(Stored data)
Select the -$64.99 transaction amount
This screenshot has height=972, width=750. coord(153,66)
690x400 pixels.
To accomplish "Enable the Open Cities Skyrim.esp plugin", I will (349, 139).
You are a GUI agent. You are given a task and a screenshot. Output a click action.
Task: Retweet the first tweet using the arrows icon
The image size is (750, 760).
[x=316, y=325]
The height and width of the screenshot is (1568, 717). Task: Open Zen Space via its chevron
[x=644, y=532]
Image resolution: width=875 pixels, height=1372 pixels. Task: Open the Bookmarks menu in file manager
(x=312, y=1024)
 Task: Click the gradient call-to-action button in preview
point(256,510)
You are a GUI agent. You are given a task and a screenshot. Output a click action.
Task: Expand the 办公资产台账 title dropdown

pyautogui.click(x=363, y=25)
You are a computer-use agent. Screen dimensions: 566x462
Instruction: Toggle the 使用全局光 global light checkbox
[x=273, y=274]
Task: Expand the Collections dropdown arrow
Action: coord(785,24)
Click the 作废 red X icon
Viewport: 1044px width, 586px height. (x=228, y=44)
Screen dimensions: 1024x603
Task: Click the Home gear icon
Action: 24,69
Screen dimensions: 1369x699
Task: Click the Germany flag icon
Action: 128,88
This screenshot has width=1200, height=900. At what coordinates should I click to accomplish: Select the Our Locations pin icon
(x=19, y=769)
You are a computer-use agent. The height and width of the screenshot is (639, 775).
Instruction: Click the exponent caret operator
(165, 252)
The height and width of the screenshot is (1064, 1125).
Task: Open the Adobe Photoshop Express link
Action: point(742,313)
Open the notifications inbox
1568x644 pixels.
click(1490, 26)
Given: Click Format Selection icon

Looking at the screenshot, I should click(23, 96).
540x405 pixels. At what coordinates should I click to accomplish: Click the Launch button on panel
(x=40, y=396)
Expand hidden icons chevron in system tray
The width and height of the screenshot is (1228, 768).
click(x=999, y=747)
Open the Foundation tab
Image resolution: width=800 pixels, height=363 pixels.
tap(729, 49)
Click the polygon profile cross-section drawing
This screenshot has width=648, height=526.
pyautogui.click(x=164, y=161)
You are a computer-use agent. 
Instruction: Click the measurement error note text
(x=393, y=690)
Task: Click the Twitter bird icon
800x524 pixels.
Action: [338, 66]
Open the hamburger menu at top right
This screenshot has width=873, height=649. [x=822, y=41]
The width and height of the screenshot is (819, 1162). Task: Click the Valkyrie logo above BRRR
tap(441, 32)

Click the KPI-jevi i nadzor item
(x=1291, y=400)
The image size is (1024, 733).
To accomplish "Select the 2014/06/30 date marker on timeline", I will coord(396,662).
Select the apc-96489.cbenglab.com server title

▸ **Action item**: Would you please restate all of the entries exactly?

▸ **Reply**:
Select the -$64.99 transaction amount
This screenshot has height=972, width=750. coord(153,66)
690x400 pixels.
To accomplish "Enable the Open Cities Skyrim.esp plugin", I will (349, 139).
You are a GUI agent. You are given a task and a screenshot. Output a click action.
Task: Retweet the first tweet using the arrows icon
The image size is (750, 760).
[x=316, y=325]
The height and width of the screenshot is (1568, 717). Task: Open Zen Space via its chevron
[x=644, y=532]
Image resolution: width=875 pixels, height=1372 pixels. Task: Open the Bookmarks menu in file manager
(x=312, y=1024)
 Task: Click the gradient call-to-action button in preview
point(256,510)
You are a GUI agent. You are given a task and a screenshot. Output a click action.
Task: Expand the 办公资产台账 title dropdown

pyautogui.click(x=363, y=25)
You are a computer-use agent. Screen dimensions: 566x462
Instruction: Toggle the 使用全局光 global light checkbox
[x=273, y=274]
Task: Expand the Collections dropdown arrow
Action: coord(785,24)
Click the 作废 red X icon
Viewport: 1044px width, 586px height. (x=228, y=44)
Screen dimensions: 1024x603
Task: Click the Home gear icon
Action: 24,69
Screen dimensions: 1369x699
Task: Click the Germany flag icon
Action: 128,88
This screenshot has width=1200, height=900. At what coordinates should I click to accomplish: Select the Our Locations pin icon
(x=19, y=769)
You are a computer-use agent. The height and width of the screenshot is (639, 775).
Instruction: Click the exponent caret operator
(165, 252)
The height and width of the screenshot is (1064, 1125).
Task: Open the Adobe Photoshop Express link
Action: point(742,313)
Open the notifications inbox
1568x644 pixels.
click(1490, 26)
Given: Click Format Selection icon

Looking at the screenshot, I should click(23, 96).
540x405 pixels. At what coordinates should I click to accomplish: Click the Launch button on panel
(x=40, y=396)
Expand hidden icons chevron in system tray
The width and height of the screenshot is (1228, 768).
click(x=999, y=747)
Open the Foundation tab
Image resolution: width=800 pixels, height=363 pixels.
tap(729, 49)
Click the polygon profile cross-section drawing
This screenshot has width=648, height=526.
pyautogui.click(x=164, y=161)
You are a computer-use agent. 
Instruction: Click the measurement error note text
(x=393, y=690)
Task: Click the Twitter bird icon
800x524 pixels.
Action: [338, 66]
Open the hamburger menu at top right
This screenshot has width=873, height=649. [x=822, y=41]
The width and height of the screenshot is (819, 1162). Task: Click the Valkyrie logo above BRRR
tap(441, 32)

Click the KPI-jevi i nadzor item
(x=1291, y=400)
The image size is (1024, 733).
To accomplish "Select the 2014/06/30 date marker on timeline", I will coord(396,662).
Select the apc-96489.cbenglab.com server title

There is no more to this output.